O órgão ministerial ressaltou, ainda, que caberia à tabeliã interina a obrigação de apresentar balancete mensalmente, até o dia 10 de cada mês, à Corregedoria-Geral da Justiça do Estado de Mato Grosso, para apuração do valor arrecadado pela serventia, a fim de delimitar o montante excedente a 90,25% dos subsídios de ministro do Supremo Tribunal Federal (STF), e que deveria ser depositado, todos da Consolidação das Normas Gerais da Corregedoria-Geral da Justiça. 
 
Diante dos fatos apresentados, então, o juiz julgou procedentes os pedidos e condenou a ex-tabeliã interina às seguintes penas: a) ressarcimento ao erário no montante de R$ 139.651,34 (cento e trinta e nove mil, seiscentos e cinquenta e um reais e trinta e quatro centavos); b) pagamento de multa civil no patamar de R$ 139.651,34 (cento e trinta e nove mil, seiscentos e cinquenta e um reais e trinta e quatro centavos); c) proibição de contratar com o Poder Público ou receber benefícios ou incentivos fiscais ou creditícios, direta ou indiretamente, ainda que por intermédio de pessoa jurídica da qual seja sócia majoritária, pelo prazo de 5 (cinco) anos; d) suspensão dos direitos políticos pelo prazo de 5 (cinco) anos. 

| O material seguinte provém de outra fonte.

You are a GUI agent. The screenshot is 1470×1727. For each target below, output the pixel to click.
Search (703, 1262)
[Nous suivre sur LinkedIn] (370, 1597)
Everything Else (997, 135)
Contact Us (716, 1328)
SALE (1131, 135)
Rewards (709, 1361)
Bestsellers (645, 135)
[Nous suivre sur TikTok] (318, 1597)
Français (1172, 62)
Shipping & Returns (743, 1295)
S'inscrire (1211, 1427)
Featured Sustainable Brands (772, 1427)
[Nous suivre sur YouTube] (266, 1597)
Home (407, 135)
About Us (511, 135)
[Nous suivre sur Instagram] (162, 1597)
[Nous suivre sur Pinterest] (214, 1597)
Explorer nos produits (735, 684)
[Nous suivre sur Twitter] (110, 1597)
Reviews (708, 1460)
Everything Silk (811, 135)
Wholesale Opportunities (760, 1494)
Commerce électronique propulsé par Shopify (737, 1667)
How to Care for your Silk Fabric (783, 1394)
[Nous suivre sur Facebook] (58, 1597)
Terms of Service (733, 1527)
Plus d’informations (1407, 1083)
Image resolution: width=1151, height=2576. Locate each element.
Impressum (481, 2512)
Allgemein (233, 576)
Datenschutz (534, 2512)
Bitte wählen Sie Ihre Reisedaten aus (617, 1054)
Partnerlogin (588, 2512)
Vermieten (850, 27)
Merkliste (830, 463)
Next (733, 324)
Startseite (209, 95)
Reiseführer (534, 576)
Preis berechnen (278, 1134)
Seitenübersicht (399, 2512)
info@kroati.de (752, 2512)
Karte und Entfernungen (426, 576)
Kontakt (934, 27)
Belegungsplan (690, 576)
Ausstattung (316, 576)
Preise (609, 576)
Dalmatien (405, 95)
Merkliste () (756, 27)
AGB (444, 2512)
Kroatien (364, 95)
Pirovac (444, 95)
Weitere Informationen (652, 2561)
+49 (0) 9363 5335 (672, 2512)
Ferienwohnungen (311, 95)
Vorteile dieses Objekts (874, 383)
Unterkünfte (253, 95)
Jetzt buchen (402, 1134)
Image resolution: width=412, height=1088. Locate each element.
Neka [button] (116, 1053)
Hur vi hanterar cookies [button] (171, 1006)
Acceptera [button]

Nesta segunda-feira (16), o atual tabelião interino do 3º Tabelionato de Notas, Registro de Títulos e Documentos e Pessoas Jurídicas do Município, Aureo Candido Costa, e sua tabeliã substituta na serventia, Fabiana Albuês Maciel, emitiram nota e esclareceram que a gestão atual, conduzida por eles, nada tem a ver com a situação de Tereza.

Aureo e Fabiana explicam a situação envolvendo o referido cartório, enfatizando que a notícia sobre essa condenaçãose refere aos atos praticados na gestão da ex-tabeliã Tereza de Lurdes Garcia Xavier, não tendo nenhum vínculo com a atual gestão.

Dessa forma, a nota esclarece que, até a data da interdição, ou seja, até o dia 25 de março de 2018, o cartório estava sob a interinidade da ex-tabeliã Tereza de Lurdes Garcia Xavier. Nisso, informam que o Cartório do 3º Ofício de Rondonópolis foi interditado em 21 de março do ano de 2018. Após essa interdição é que Fabiana Albuês assumiu a interinidade do referido cartório, a saber em 03 de abril de 2018.

Já o Aureo Candido Costa fora nomeado em 2024 como tabelião interino no Cartório do 3º Ofício, em virtude da decisão do Supremo Tribunal Federal (STF), a qual determinou que as serventias deveriam estar sob a interinidade de tabeliães delegatários (concursados) e não tabeliães puros (nomeados em concurso público).